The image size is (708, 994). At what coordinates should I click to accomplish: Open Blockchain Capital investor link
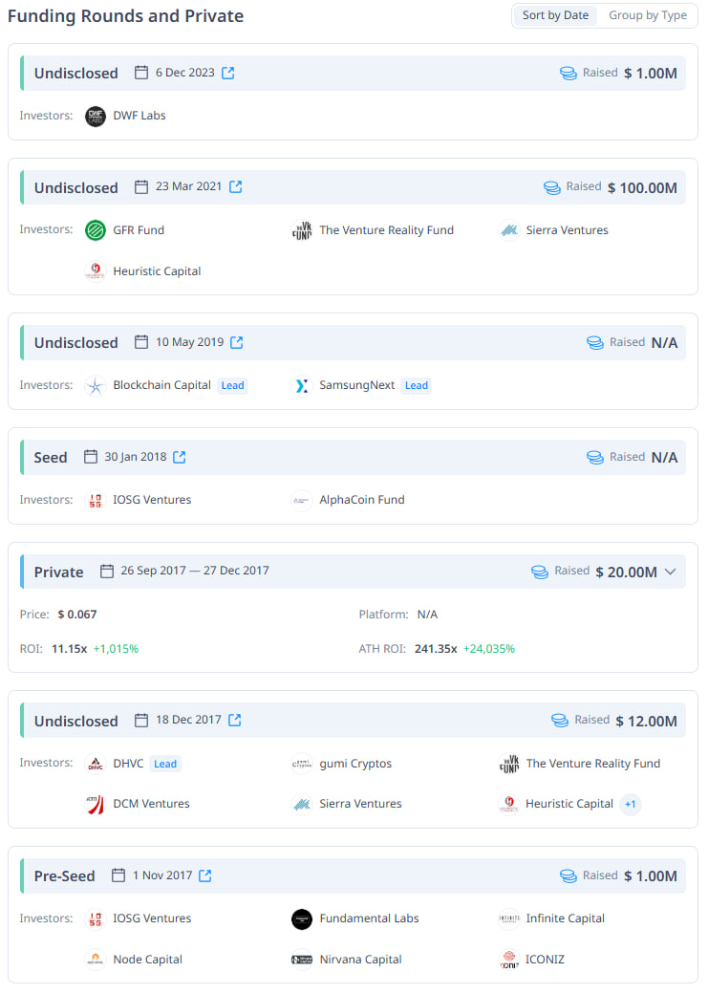click(x=161, y=385)
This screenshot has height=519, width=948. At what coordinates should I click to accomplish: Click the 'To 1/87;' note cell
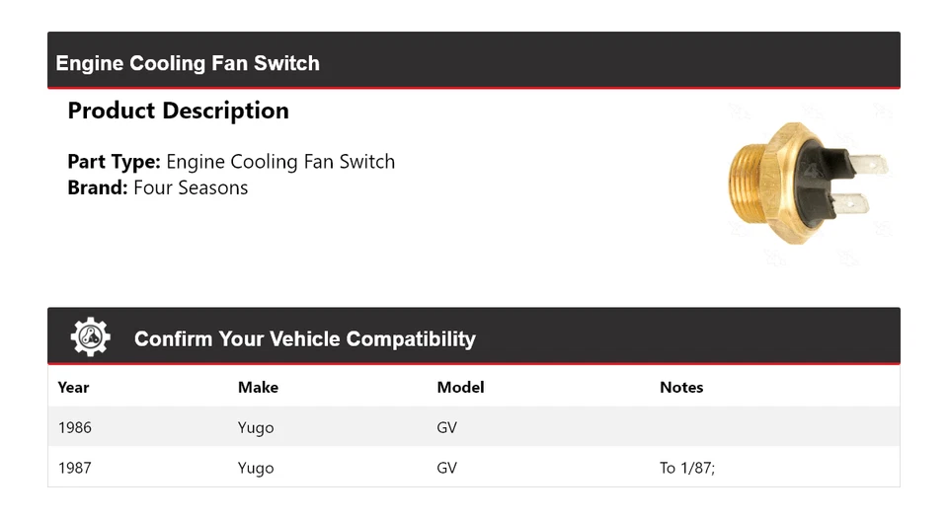click(x=687, y=469)
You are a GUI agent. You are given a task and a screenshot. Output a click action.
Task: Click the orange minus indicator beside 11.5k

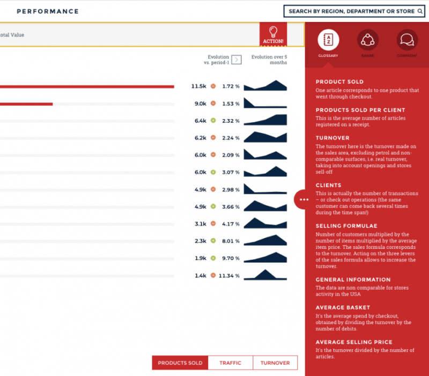click(x=213, y=86)
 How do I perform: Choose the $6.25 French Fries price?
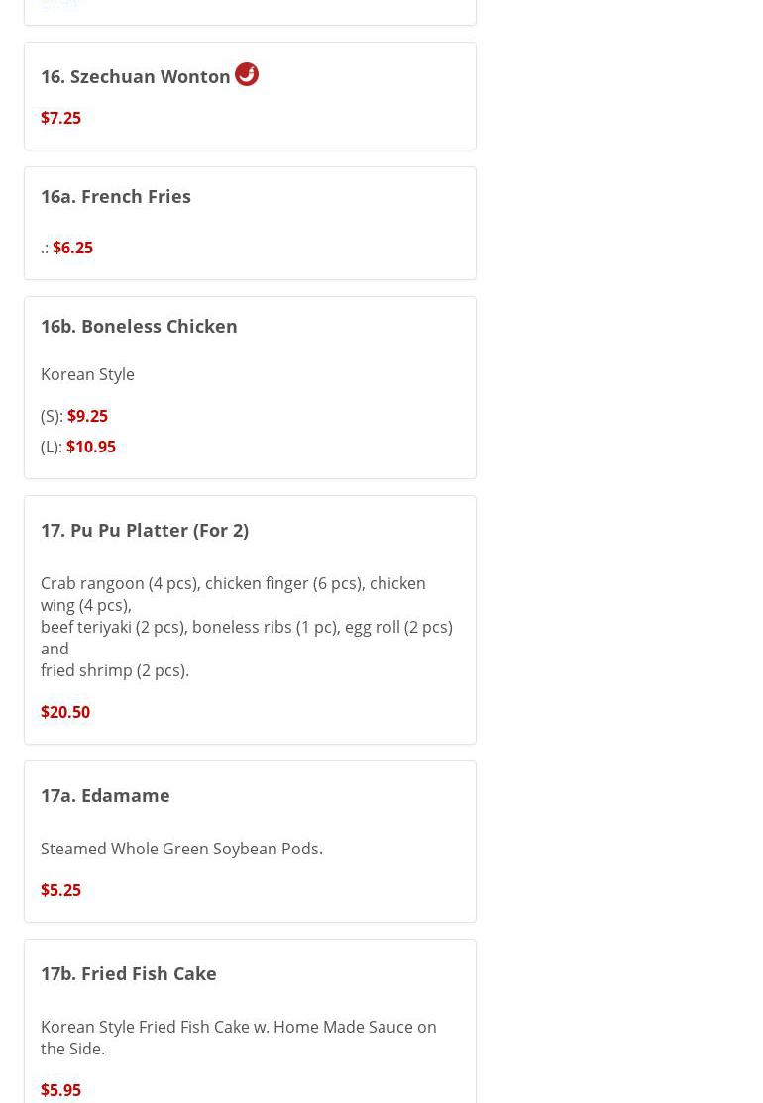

****************

Task goal -
Copy out every entry above, character for character, excluding pictures.

Output -
The image size is (708, 994). At what coordinates should I click to accomplish: Open Blockchain Capital investor link
click(x=161, y=385)
This screenshot has height=519, width=948. At what coordinates should I click to accomplish: Click the 'To 1/87;' note cell
click(x=687, y=469)
You are a GUI agent. You are given a task and a screenshot. Output a click action.
Task: Click the orange minus indicator beside 11.5k

click(x=213, y=86)
 How do I perform: Choose the $6.25 French Fries price?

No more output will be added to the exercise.